EXERCISE INSTRUCTIONS: Transcribe exactly each line of the entries, from the opening line to the line with "Click the product name 超声骨密度仪", with both of those lines included.

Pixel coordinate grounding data
.....

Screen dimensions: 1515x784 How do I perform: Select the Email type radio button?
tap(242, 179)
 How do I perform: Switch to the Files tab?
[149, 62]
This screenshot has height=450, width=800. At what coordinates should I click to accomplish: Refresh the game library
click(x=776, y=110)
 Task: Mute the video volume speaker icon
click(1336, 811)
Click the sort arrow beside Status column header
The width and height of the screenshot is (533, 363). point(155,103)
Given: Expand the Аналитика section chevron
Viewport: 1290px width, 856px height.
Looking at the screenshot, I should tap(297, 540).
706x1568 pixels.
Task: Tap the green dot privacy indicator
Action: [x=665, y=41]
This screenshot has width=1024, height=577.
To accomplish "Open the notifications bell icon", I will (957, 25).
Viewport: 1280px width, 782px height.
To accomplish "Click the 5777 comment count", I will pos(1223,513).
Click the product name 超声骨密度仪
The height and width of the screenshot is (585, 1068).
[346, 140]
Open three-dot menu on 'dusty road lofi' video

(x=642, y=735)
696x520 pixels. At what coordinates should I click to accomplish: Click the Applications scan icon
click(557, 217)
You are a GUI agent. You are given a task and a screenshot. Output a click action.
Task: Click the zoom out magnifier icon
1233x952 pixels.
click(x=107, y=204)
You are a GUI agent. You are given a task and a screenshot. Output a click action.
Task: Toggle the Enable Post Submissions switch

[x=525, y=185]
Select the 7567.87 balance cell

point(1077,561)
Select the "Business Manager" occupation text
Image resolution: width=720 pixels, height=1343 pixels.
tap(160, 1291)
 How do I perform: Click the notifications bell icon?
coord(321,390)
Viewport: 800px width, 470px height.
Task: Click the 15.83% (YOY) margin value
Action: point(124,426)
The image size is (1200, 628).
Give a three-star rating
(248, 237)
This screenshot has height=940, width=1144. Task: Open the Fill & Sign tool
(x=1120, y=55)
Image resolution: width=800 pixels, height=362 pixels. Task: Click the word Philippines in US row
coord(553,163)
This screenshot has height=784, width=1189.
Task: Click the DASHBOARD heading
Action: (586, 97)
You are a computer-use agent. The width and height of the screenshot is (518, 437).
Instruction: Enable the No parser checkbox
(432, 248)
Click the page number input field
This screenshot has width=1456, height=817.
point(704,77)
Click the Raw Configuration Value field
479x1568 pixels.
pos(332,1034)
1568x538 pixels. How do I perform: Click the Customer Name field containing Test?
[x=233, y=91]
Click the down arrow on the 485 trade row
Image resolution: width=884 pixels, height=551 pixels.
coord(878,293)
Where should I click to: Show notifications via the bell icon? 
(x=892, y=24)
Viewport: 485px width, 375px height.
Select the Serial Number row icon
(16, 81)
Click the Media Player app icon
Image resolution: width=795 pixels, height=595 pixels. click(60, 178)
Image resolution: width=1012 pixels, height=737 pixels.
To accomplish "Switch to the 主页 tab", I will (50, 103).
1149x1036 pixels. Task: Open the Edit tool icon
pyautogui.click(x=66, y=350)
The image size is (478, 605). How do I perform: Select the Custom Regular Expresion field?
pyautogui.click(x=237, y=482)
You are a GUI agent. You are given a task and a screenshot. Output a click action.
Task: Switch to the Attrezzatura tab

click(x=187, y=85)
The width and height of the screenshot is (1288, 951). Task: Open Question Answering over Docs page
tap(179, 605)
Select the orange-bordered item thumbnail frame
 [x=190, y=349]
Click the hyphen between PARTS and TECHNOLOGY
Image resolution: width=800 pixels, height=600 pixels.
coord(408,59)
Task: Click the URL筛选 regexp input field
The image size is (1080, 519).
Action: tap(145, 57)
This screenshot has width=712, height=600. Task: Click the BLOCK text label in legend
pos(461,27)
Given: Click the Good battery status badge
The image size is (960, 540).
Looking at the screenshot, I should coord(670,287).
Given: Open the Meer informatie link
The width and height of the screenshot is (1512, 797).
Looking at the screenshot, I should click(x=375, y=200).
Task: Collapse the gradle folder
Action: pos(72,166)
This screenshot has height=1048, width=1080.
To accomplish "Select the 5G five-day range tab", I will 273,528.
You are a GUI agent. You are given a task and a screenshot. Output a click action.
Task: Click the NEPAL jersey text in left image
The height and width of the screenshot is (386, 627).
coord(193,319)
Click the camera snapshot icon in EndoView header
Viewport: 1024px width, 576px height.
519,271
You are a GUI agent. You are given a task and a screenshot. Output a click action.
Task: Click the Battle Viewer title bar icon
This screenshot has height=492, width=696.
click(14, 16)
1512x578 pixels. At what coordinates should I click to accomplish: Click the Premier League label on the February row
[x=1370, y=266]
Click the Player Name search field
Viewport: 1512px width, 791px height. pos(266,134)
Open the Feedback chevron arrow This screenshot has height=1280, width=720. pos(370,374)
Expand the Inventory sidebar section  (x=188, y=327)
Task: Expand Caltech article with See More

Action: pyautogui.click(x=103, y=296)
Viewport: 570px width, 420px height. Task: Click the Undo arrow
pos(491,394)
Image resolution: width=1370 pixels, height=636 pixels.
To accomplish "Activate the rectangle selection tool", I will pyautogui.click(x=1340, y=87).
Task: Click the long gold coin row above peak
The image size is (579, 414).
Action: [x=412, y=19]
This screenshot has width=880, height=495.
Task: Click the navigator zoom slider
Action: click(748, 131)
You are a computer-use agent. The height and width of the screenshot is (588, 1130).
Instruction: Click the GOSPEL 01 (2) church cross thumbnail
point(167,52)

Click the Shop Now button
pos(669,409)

.....

EXERCISE RESULT:
Screen dimensions: 1515x784 How do I perform: Select the Email type radio button?
tap(242, 179)
 How do I perform: Switch to the Files tab?
[149, 62]
This screenshot has height=450, width=800. At what coordinates should I click to accomplish: Refresh the game library
click(x=776, y=110)
 Task: Mute the video volume speaker icon
click(1336, 811)
Click the sort arrow beside Status column header
The width and height of the screenshot is (533, 363). point(155,103)
Given: Expand the Аналитика section chevron
Viewport: 1290px width, 856px height.
Looking at the screenshot, I should tap(297, 540).
706x1568 pixels.
Task: Tap the green dot privacy indicator
Action: [x=665, y=41]
This screenshot has width=1024, height=577.
To accomplish "Open the notifications bell icon", I will (957, 25).
Viewport: 1280px width, 782px height.
To accomplish "Click the 5777 comment count", I will pos(1223,513).
Click the product name 超声骨密度仪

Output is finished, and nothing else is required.